RANGOON — Only 1.5 percent of Rangoon’s voting-age population will be allowed to vote in the city’s next elections, according to new rules and regulations approved by the divisional parliament on Friday.
Lawmakers overwhelmingly voted to approve the restrictions on voter participation in elections for the next deputy mayor and other senior officials in the municipal administration, the Yangon City Development Committee (YCDC).
The election rules and regulations were drafted by the YCDC and have already been approved by the divisional government. They will go into effect at the end of October—90 days after they were first shown to the divisional parliament. Until then, they may be vetoed by the Union Parliament in Naypyidaw, if lawmakers at the national level oppose them.
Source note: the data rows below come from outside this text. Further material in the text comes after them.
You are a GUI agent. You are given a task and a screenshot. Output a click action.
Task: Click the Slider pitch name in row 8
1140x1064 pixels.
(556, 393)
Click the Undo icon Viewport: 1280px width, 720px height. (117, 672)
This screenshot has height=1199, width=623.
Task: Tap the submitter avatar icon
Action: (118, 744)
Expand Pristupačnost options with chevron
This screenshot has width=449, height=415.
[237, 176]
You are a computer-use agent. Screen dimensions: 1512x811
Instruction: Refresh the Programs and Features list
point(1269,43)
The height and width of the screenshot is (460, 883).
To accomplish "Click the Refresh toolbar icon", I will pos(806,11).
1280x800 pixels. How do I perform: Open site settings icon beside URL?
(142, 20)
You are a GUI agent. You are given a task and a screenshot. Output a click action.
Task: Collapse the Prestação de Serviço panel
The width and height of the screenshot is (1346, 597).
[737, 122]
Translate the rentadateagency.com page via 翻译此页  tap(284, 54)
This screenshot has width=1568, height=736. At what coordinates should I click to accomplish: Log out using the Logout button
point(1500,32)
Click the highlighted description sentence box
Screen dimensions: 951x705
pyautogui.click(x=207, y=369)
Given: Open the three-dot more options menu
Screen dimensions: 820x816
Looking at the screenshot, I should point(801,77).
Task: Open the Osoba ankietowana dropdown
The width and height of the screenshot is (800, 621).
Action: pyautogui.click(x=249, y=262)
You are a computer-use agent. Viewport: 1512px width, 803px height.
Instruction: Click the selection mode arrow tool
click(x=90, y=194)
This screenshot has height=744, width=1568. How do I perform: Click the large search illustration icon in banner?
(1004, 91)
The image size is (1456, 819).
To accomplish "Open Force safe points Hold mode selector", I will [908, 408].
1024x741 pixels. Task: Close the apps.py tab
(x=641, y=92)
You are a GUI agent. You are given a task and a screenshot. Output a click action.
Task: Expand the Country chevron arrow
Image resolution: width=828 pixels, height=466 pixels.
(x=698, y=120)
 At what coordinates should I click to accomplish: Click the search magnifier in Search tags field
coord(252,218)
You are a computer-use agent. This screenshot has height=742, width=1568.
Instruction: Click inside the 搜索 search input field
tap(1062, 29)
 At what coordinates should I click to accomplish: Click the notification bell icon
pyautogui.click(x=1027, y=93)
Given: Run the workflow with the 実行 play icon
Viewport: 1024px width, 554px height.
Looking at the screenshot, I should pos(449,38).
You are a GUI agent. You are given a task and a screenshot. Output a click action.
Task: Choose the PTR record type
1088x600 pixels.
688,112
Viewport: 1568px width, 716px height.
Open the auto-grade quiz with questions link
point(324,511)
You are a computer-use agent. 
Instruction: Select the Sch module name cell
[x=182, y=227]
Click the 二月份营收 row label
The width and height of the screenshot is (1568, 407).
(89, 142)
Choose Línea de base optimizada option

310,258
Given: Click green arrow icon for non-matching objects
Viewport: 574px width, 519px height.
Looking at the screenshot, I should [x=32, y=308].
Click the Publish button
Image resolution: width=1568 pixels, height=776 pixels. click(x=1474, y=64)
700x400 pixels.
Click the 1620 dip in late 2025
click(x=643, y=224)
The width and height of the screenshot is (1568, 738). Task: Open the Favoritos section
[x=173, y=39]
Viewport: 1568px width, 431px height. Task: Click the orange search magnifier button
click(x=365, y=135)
Nyo Nyo Thin, a Rangoon divisional lawmaker representing a constituency in Bahan Township, was a lone voice speaking out against the new rules and regulations on Friday. She described them as overly restrictive and undemocratic.
“The government announced last year that the YCDC would need to hold elections,” she said. In the past, municipal officials were appointed by the former military regime.
“So the YCDC drew up a law, but in terms of the rules and regulations, not everyone above the age of 18 can vote. Only three out of 200 people will be allowed to vote, so the new committee will not represent the people,” she said. “They [YCDC] said that if they were to hold a [full] election, it would cost 1.5 billion kyats [US$1.5 million]. They want to cut costs by reducing the number of voters.”
Employees of government departments and members of the police force will also be ineligible to vote, as will former government employees who were dismissed and anyone with a criminal record or a background of corruption.
An election date has not been set, and the mayoral post will not be on the ballot. The mayor is appointed by the president.
An eight-member election commission will select which of the city’s 5 million or so voting-age people will head to the polls. Half the commission members will come from the YCDC, and half will come from township and district government offices.
“They will definitely choose people who already like them,” Nyo Nyo Thin said.
Her concerns were apparently not shared by others in the legislature, who overwhelmingly voted in favor of the new rules.
Before the vote, Zaw Aye Maung, the ethnic Arakanese affairs minister in Rangoon Division, told lawmakers that the divisional government decided to approve the rules because they were in accordance with old regulations of the 1990 municipal law, which established the YCDC. “There’s no need to cancel the new rules and regulations,” he told The Irrawaddy.